During the Sui and Tang dynasties, the Cui clan of Qinghe was able to maintain its prosperity by producing a total of 12 statesmen from various branches who served as grand chancellors in the imperial government. Among them was Cui Qun. Lady Cui, a member of the Zhengzhou branch of the clan, married Dugu Xin and became the mother of Empress Wenxian. Around the time of the Sui dynasty, Lady Cui, a daughter of Cui Biao, married a son of Yang Su.

During the Tang dynasty, the Li clan of Zhao Commandery (趙郡李氏), the Cui clan of Boling, the Cui clan of Qinghe, the Lu clan of Fanyang, the Zheng clan of Xingyang (滎陽鄭氏), the Wang clan of Taiyuan (太原王氏) and the Li clan of Longxi (隴西李氏) were seven families who were legally banned from intermarriages.
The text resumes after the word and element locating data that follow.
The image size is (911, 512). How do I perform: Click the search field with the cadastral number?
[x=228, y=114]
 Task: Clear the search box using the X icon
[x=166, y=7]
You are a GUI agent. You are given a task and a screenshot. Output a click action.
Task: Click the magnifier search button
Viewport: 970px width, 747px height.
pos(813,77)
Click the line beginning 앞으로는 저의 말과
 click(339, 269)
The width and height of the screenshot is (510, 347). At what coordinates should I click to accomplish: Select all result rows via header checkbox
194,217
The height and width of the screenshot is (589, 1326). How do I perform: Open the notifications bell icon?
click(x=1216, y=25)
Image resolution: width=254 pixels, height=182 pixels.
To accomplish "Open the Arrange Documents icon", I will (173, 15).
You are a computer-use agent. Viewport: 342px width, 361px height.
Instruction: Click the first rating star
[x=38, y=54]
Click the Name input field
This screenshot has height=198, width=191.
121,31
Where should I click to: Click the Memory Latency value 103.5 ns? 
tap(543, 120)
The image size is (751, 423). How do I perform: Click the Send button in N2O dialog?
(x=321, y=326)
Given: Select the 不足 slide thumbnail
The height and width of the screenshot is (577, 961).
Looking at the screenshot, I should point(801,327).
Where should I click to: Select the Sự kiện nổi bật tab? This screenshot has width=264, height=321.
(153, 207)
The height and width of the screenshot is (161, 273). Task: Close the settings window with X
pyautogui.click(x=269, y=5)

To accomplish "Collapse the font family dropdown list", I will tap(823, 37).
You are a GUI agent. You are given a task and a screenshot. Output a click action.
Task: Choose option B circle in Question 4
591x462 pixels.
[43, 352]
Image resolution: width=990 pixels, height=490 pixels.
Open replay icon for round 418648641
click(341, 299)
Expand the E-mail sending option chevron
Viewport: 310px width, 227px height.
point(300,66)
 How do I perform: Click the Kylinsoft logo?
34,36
It is known that the Cui clan of Qinghe intermarried with the Ming clan of Ge County.

The Cui clan of Qinghe lost their political privilege by the end of the Tang dynasty and dissolved into different social classes.

== Branches ==
These were the branches of the Cui clan of Qinghe and some of their cadet branches:
- Eastern ancestry (東祖)
- Western ancestry (西祖)
- Southern ancestry (南祖)
  - Wushui branch (烏水房)
- Senior branch of Qinghe (清河大房)
- Junior branch of Qinghe (清河小房)
- Qingzhou branch of Qinghe (清河青州房)
- Zhengzhou branch of Qinghe (清河鄭州房)
- Xuzhou branch of Qinghe (清河許州房)
  - Yanling branch (鄢陵房)

== Prominent members ==

- Cui Yan (崔琰; 163–216), official who served under Yuan Shao and Cao Cao
- Cui Lin (崔林; d. 245), Cao Wei official who became one of the Three Excellencies
- Cui Bi, great-grandson of Cui Yan
- Cui Hao, a seventh-generation descendant of Cui Lin. (Note: His father Cui Hong was a sixth-generation descendant of Cui Lin.)